実習巡回に行ったら、井上円了のお墓が裏手にありました。
【本日の歩数】14366歩■江古田をうろうろ。

働き方改革

■【独自】現役教師の仕事の実態は? やりがいと課題、切実な声も 現役教師170人がアンケートに回答 (鹿児島テレビ)
やりがいがある仕事だってことはみんな分かっているんですよ。

ICT

■Google for Education、AI活用アクセシビリティ機能を拡充(こどもとIT)
テクノロジーで解決できる問題はどんどんテクノロジーで解決しましょう。

■離島で専門性の高い教育を受けることが可能に 長崎県で遠隔教育センターの授業スタート(長崎放送)
これまでの授業の形に引きずられすぎていて、ICTならではの強みがまったく活かされていない印象です。

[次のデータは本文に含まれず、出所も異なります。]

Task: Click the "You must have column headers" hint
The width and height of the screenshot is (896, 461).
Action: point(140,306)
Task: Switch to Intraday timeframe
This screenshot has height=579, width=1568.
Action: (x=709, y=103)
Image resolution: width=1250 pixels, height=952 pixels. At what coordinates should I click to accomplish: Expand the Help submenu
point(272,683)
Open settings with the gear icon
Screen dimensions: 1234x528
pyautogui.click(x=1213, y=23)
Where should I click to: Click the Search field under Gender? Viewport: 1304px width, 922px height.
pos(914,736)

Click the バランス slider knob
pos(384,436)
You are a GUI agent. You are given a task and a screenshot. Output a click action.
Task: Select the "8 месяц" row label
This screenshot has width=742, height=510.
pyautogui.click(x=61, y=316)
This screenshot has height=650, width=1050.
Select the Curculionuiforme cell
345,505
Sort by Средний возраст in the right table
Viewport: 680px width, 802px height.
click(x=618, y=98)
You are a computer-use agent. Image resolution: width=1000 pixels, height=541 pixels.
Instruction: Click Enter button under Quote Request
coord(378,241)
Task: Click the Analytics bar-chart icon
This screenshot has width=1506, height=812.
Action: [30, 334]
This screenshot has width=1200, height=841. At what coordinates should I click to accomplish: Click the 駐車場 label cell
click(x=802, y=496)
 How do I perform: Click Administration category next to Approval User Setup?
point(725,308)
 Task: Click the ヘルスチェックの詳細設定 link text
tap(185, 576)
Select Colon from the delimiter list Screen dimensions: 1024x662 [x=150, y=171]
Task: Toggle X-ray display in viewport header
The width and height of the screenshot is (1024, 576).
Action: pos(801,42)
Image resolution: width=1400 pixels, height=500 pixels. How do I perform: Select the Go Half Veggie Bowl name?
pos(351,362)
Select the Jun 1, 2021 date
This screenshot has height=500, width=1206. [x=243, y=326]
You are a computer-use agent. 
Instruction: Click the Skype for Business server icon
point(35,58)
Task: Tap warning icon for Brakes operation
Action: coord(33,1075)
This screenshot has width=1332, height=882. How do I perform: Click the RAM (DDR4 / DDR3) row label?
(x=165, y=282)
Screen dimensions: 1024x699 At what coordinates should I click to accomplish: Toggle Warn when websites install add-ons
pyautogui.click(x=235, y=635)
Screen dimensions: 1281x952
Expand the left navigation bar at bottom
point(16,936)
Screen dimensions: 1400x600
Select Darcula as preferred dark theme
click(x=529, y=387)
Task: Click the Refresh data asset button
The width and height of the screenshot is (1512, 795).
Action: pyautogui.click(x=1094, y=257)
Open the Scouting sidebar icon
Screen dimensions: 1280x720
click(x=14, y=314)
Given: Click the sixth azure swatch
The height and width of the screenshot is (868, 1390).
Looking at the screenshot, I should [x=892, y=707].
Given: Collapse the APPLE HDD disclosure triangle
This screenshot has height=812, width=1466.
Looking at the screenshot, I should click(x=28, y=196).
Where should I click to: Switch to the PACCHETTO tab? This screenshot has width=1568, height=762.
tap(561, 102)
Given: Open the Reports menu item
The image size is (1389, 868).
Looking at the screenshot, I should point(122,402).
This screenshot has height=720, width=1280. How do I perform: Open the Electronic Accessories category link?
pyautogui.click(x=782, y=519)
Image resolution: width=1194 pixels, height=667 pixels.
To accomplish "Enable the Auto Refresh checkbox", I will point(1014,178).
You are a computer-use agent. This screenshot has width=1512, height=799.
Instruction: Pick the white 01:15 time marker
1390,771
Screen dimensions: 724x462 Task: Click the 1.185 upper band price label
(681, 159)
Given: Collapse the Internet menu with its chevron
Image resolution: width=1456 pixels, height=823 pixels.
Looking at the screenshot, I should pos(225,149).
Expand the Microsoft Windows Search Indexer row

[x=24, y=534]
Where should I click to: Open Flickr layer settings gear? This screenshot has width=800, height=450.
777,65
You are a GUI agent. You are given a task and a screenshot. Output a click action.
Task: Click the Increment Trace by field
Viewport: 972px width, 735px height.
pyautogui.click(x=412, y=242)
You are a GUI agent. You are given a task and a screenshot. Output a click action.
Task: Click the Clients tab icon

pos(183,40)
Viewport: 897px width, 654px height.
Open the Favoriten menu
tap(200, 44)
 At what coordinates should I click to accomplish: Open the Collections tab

■愛知県教委、教職員向けの次世代教育基盤を構築–教育DX推進と高セキュリティを両立(ZD NET)
■ネットワンシステムズ、クラウドを活用した愛知県教育委員会の次世代ICT教育基盤を構築(クラウドWatch)
ようやく入口に立った、という話。

学校間接続

■「全日制高校通わず東大へ」、通信制&高認から逆転合格した5名のリアルな”どん底体験記” 不登校、病気、夢…それぞれの境遇から得た青春(education×ICT)
まあ、目的意識があればどうにでもなるということのようです。

学校

■「日本一猛暑のまち」は11月に運動会 修学旅行を春に変更 熱中症リスクと学校行事(毎日放送)
何を優先するかという話なんですが、間違いなく「命と健康」でしょう。

■さいたまで映画「夢見る小学校」その後の話上映 「幸せな教育」考える(浦和経済新聞)
こういう草の根のネットワークが大事。

高等教育

■どうなる大学!? 運営の引き継ぎ協議「破談」で日本初の専門職大学・電動モビリティシステム専門職大の先行き不透明【山形発】(さくらんぼテレビ)
見通しが甘かった。

■学童クラブは大学の教室で 子どもたちの反応は? 京都・花園大(毎日新聞)
もちろん意義はあるとして、お金がどうなっているかは気になるところです。

教育全般(海外)

■「日本の部活動に憧れる」韓国の子供たち。「22時まで学校です」勉強漬けの学校生活を元教員の韓国人が語る(日刊SPA!)
儒教文化圏だねえ。

【教育学でポン!?】2025年5月19日

松山からの帰りの飛行機が予定より遅れて、授業の準備に大慌てでした。
【本日の歩数】10112歩■非常勤講師。

働き方改革

■小中学校で減少する「家庭訪問」いる?いらない?教員も保護者も思いはさまざま(京都新聞)
法令上の義務ではありません。

ICT

■「スウェーデンは紙に回帰」は本当か――デジタル教科書を巡る疑問と誤解に答える(1)(教育とICT Online)
そもそも日本と北欧では教育行政における教科書の位置づけがまったく異なり、無条件で比較しても意味がないでしょう。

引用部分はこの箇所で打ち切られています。